━━━━━ Data provided ━━━━━
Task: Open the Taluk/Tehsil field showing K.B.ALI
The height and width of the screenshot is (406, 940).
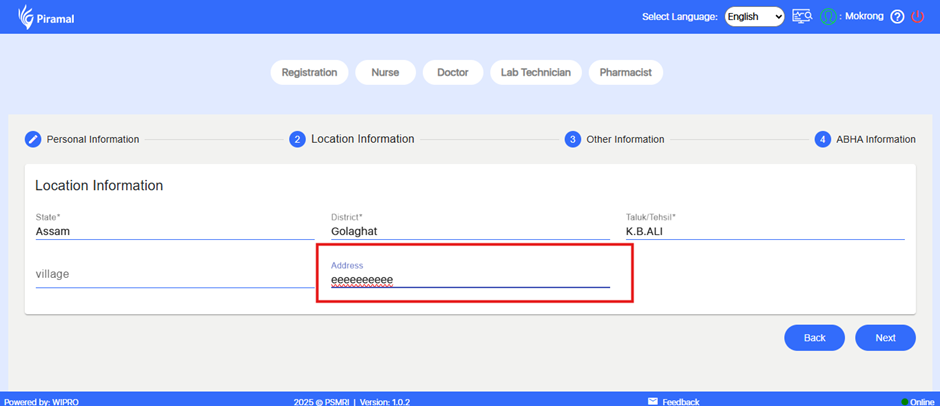Action: [x=764, y=231]
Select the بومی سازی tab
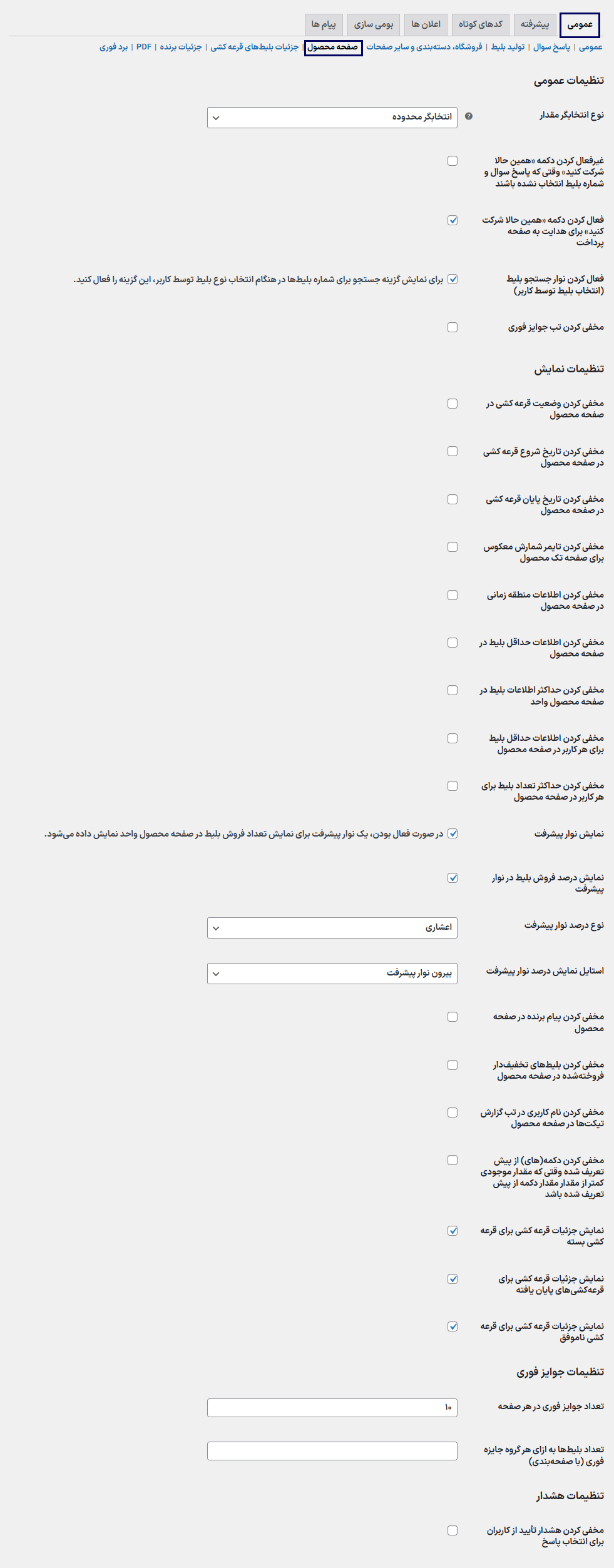This screenshot has height=1568, width=614. tap(374, 24)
━━━━━
▶ _Aim of the task_
Your answer should consist solely of the lines from the line with "The height and" to the final line of the listing, set down word for word, pictures omitted.

▶ _Exercise response_
The height and width of the screenshot is (406, 940).
Action: [x=764, y=231]
Select the بومی سازی tab
This screenshot has height=1568, width=614. tap(374, 24)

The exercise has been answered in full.